In this article, we would like to present two novel extensions of IRM developed by CS Labs. The first extension enables users to analyze time-varying relational data. Many relations change over time. For example, human connections in an organization gradually change day by day, and sometimes change drastically with a reorganization.
Our IRM extension can represent such mixed changes in relations. In experiments, we analyzed email histories at Enron Corporation. Our method successfully extracted and tracked changes in a community of employees related to its financial and monetary sections, and a few key persons who were very influential throughout the company.

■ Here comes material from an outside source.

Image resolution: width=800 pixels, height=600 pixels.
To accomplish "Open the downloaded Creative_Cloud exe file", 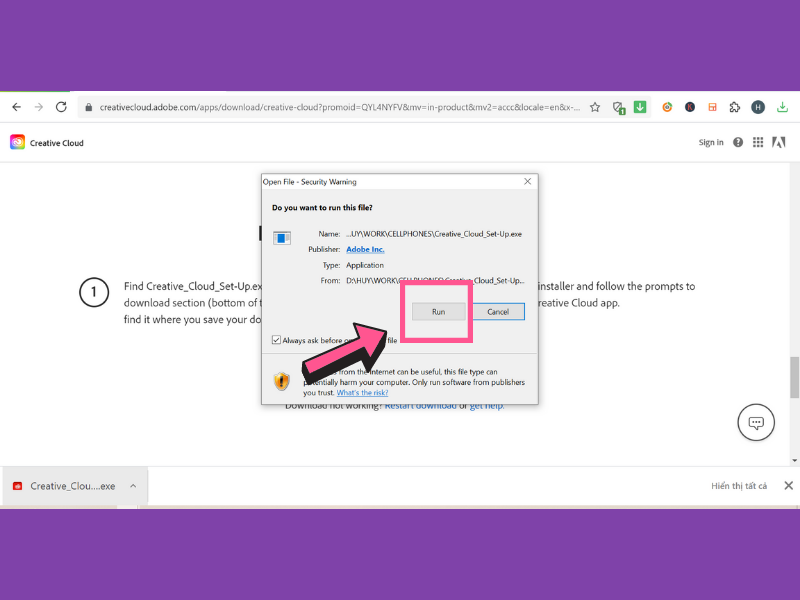I will tap(65, 486).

Another of our recent achievements can handle problems induced by data sparsity, which is often observed in real-world purchase data. Most purchase history records in e-commerce are characterized by the very small number of actual purchases compared with the huge number of customer-product pair entries. When such data is converted into a data matrix, most of the matrix cells have the value 0; namely, the data matrix is sparse. The naïve IRM does not perform well on the sparse data matrix shown in the left panel of Fig. 6. It extracts so many groups that a lot of human effort is required to interpret and extract knowledge from the analysis results.
We extended IRM to extract only important purchase patterns from a sparse data matrix. Our key hypothesis is that products that everyone buys and that no one buys do not provide useful information for data mining. Similarly, users who buy nothing are also uninteresting. Our extended IRM automatically excludes objects that do not have specific patterns of relations, and the remaining interesting part of the data matrix is analyzed by IRM. An example of extended IRM is shown in the right panel of Fig. 6: the model successfully extracts a limited number of groups, and these groups are easy for the human eye to interpret.
In this article, we introduced two data mining techniques, NMF and IRM, for data matrices. The scope of statistical machine learning studies is limited to data matrices. CS Labs is committed to developing state-of-the-art machine learning technologies and is contributing to the development of data mining techniques for even larger and more complicated datasets.